1.クロム(Cr)の外層被膜と、Cr層とZr層の間のニオブ(Nb)の中間層とを有するジルコニウム(Zr)合金被覆。この被覆の最低共融点は、CrとNbの間での1668℃である。
2.Crの外層被膜が施されたタングステン(W)合金被覆。この被覆の最低共融点は1863℃である。
3.Crの外層被膜が施されたモリブデン(Mo)合金被覆。この被覆の最低共融点は1858℃である。
4.炭化ケイ素(SiC)被覆。分解温度は約2545℃である。
【0042】
さまざまな局面において、ジルコニウム合金は、参照により関連部分が本願に組み込まれている米国特許第4,649,023号に開示された手順に従って製造された被膜付きZIRLO(登録商標)である。ZIRLO(登録商標)は、重量比でニオブが0.5~2.0%、スズが0.7~1.5%、鉄が0.07~0.14%、ニッケルおよびクロムのうち少なくとも1つが0.03~0.14%、鉄、ニッケルおよびクロムの合計が少なくとも0.12%、炭素が最大220ppm、残りが本質的にジルコニウムから成る合金である。この合金は、0.03~0.08%のクロムと0.03~0.08%のニッケルを含むのが好ましい。当業者であれば、所望の用途に適した他のジルコニウム合金を使用できることを理解するであろう。
【0043】
さまざまな局面で、制御棒に使用される吸収材の例には以下が含まれる。
1.Gdは融点が2420℃で、中性子吸収率が非常に高い。

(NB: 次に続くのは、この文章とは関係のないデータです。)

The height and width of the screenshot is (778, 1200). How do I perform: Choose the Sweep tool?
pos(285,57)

Gdは比較的コストが高いため、この材料を単独で使用するのは現時点では理想的とはいえない。しかし、この材料は熱中性子断面積が非常に大きいので、Al(融点2072℃)やCaO(融点2575℃)のような融点が高く廉価な他の酸化物によって最大約50倍に希釈し、最終コストを引き下げることができる。

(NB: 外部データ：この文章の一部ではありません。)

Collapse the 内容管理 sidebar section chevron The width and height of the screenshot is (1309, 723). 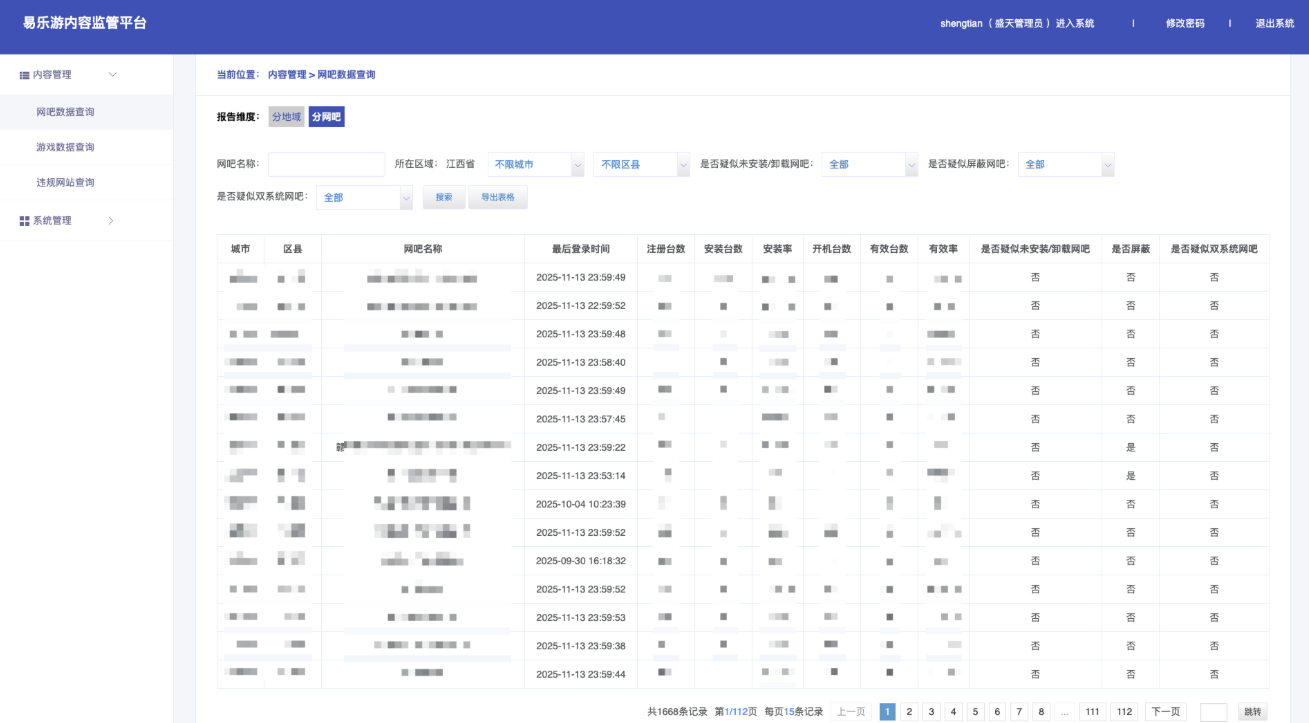(112, 75)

2.BCは融点が2763℃と高く、中性子吸収率も適度に高い。Gdとは異なり、法外なコストはかからない。或る特定の局面で、BCは有用な吸収材である。
3.レニウム(Re)は融点が3180℃で、中性子吸収率は中程度である。この材料も比較的高価である。或る特定の局面で、Reは有用な吸収材である。
4.ハフニウム(Hf)は融点が2222℃で、中性子吸収率は中程度である。この材料も比較的高価である。しかし、或る特定の局面で、Hfは有用な吸収材である。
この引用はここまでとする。